玉座のような場所に座る、王冠を被った王と、いつも学校で自分たちを仕切っていたクラスメイトの一人を見て、そう考えた。
(確か……ぼくは放課後を楽しみにしていた筈だよね。服は――そのまま。アレも……大丈夫、ちゃんと入ってる。なら――うん、他はどうでもいいか)
王と学級委員を視線から外し、自身の服をしっかりと確認する。
自身の制服のポケットを漁り、例の物があることを確かめると、一息吐いて再び思考を行う。
当然、話は聞いていない。
(ここは何処なんだろう? テレビで見たことのある王様の部屋と似ている。だけど、テレビのドッキリってワケでもないみたい。学級委員の顔は真剣みたいだし、周りのみんなも色んな表情だ。だけど、他の人たちの表情がドッキリって顔じゃない。悪いことを考えている人もいるし、僕たちのことを心配している顔もある。うん、つまり――ぼくはあそこには戻れないのか)
話は聞いていないが、自分なりの解釈で状況を理解していく。
クラスメイトからは好奇心や怯え、正と負の表情が読み取れるので、クラスメイトの中に協力者でも居ない限り、この状況はドッキリで無いことがすぐに分かる。
周りの者の服装はドッキリで無いことを加味して考え、西洋の国に誘拐されたことも考えた……が、あることに気付き、考えを改めていく。

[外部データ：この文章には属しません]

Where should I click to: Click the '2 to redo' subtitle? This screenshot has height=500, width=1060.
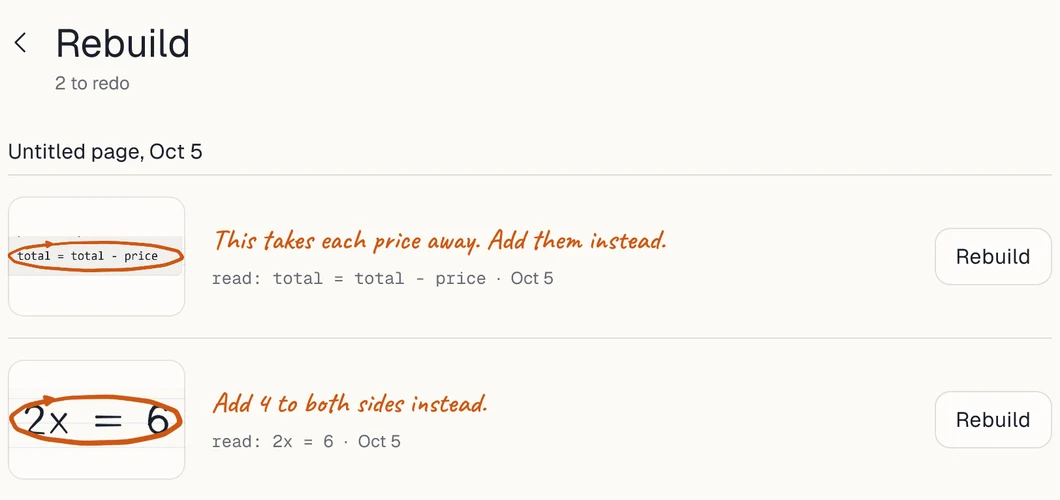92,84
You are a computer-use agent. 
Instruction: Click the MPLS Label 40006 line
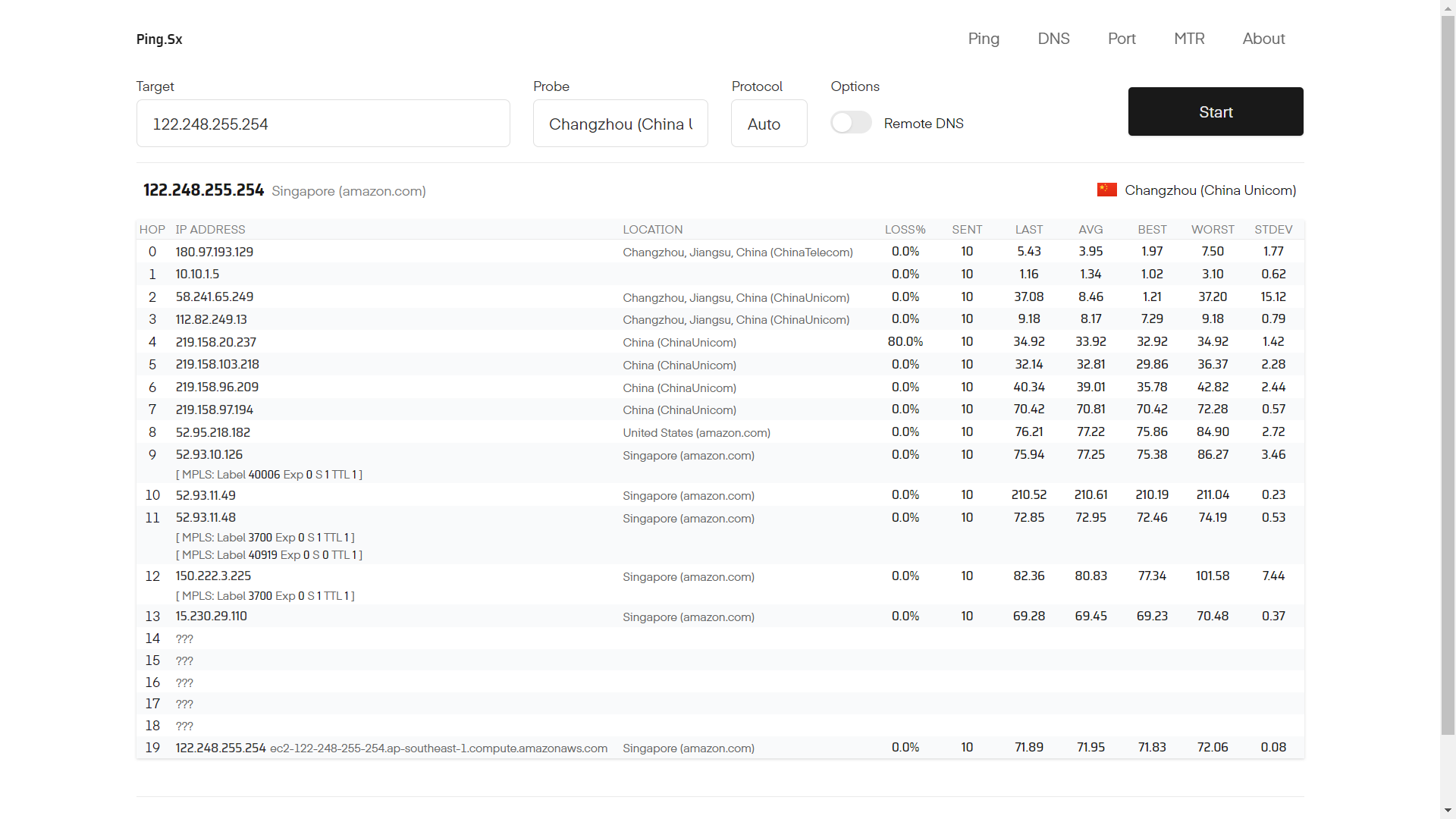point(269,475)
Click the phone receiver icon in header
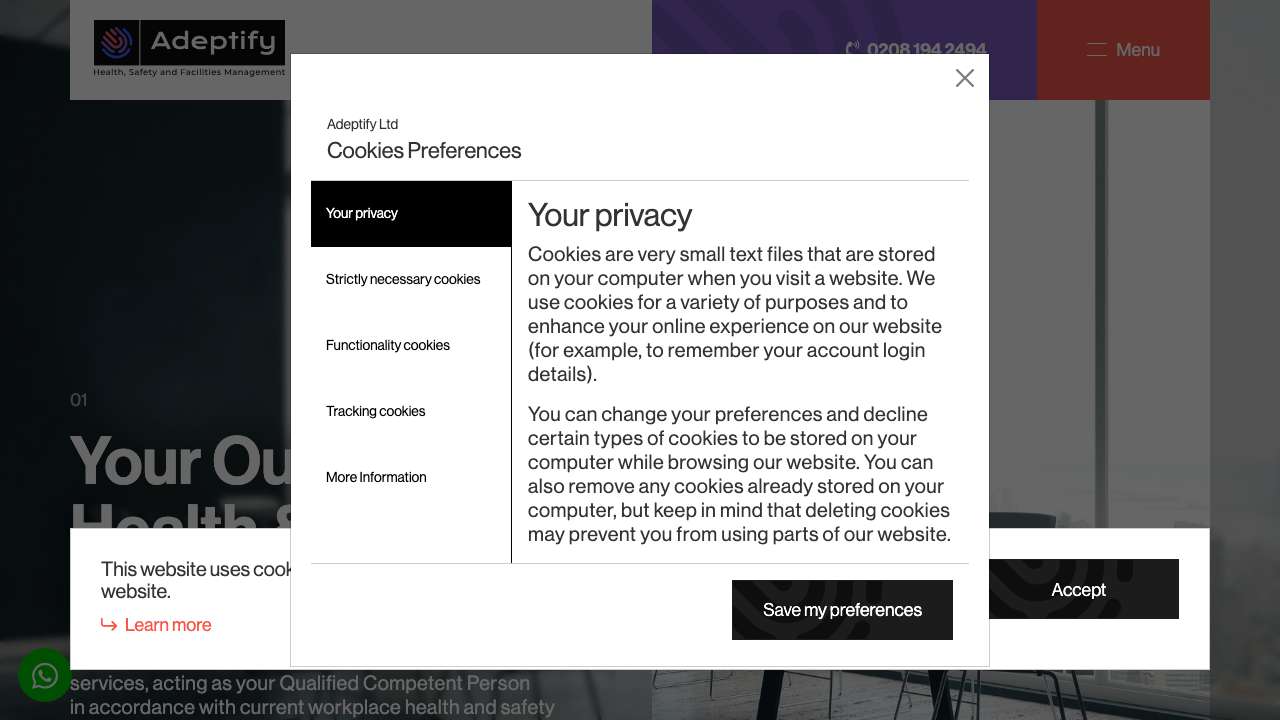Viewport: 1280px width, 720px height. [851, 49]
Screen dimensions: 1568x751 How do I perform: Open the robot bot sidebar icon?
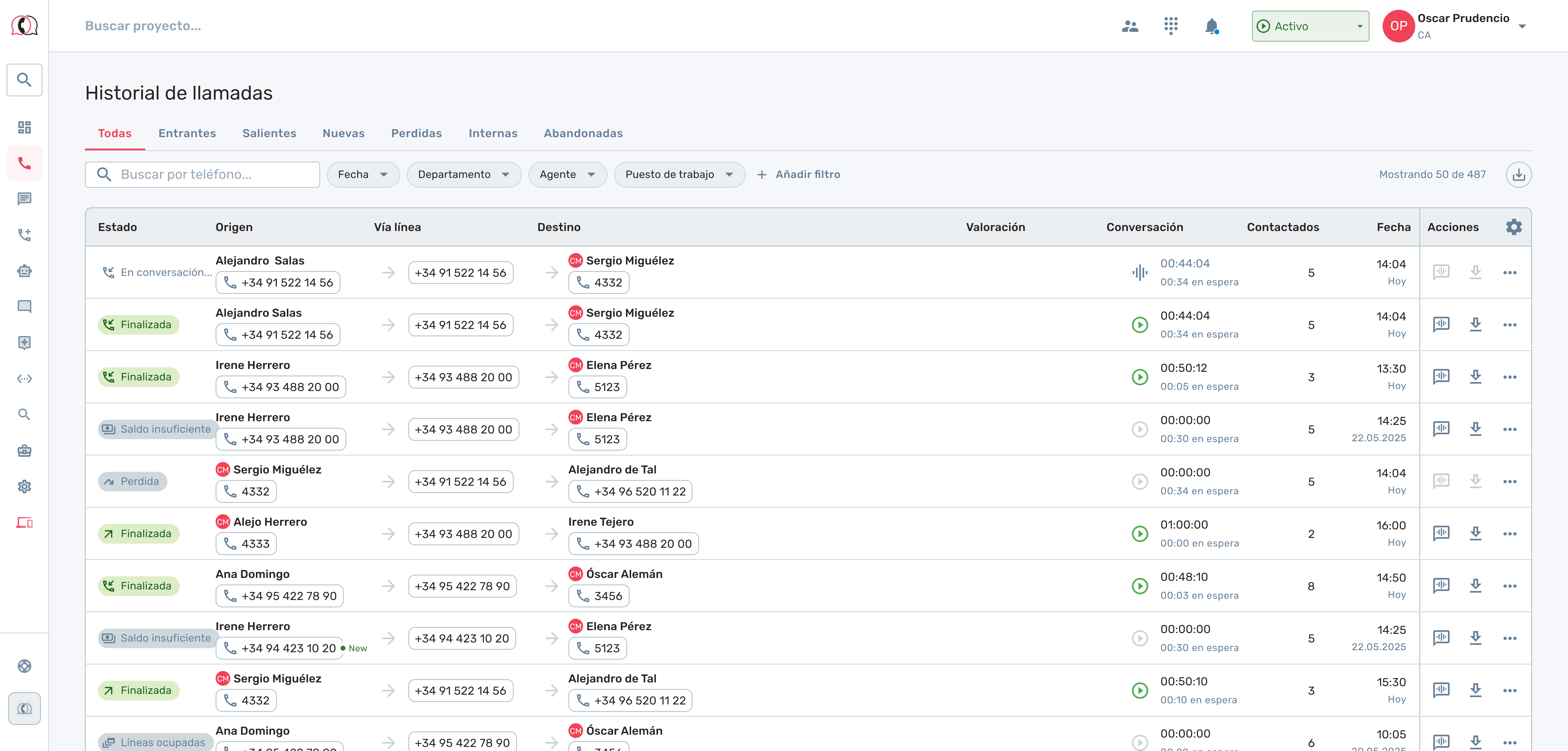click(x=24, y=271)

(何かを言っているけど、口の動きと明らかに違っている。それでも学級委員と会話が成立しているということは、翻訳機があるか通訳さんがいるってことになるけど……学級委員の言葉を一回一回王様っぽい人に伝えている人はいないから、この考えはない。それなら普通ではありえないこと……確か、秘密道具とか魔法とか、そんな感じだっけ? 地球にない技術なら、それができるんだ。つまりここは異世界か未来、でも部屋に未来っぽさが無いから異世界なの? それでぼく達が呼ばれたから、その説明の最中なのかな?)
正解も正解、大正解である。
彼はこうして話を聞かず、自身の考えだけで周りの状況を把握することができる。
……ただ、よく間違えるのだが。
少年は思考中だが、状況もまた刻一刻と進行中である。
思考を一旦止めて再び周りを見渡すと、クラスメイトたちは奇怪な行動を取っていた。
(……ん? 変な石、手を当てると何かの情報が出てくるんだ。学級委員が一番最初に触れて、他の人たちがそれを見て喜んでいる。あの人達が求めていたもの? それが学級委員だったんだ。えっと、あれは……ゲームとかでよくあるステータス、かな?)

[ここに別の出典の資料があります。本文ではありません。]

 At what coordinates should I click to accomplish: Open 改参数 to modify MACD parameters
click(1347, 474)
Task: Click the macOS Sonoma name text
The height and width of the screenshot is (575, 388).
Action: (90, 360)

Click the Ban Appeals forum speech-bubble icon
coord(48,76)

彼のクラスメイトたちは、石に触れることで投影された情報に一喜一憂していた。
それは、ステータスと呼ばれる個人情報を開示する力を持った特別な石である。
石は迷宮と呼ばれる場所でしか発見されておらず、完璧な複製も行えずにいて、劣化させた物が世に普及していた。
国の者たちはバレないように、そうして表示される異世界からの召喚者たちのステータスを見つめ、何か紙のような物へそれを記していく。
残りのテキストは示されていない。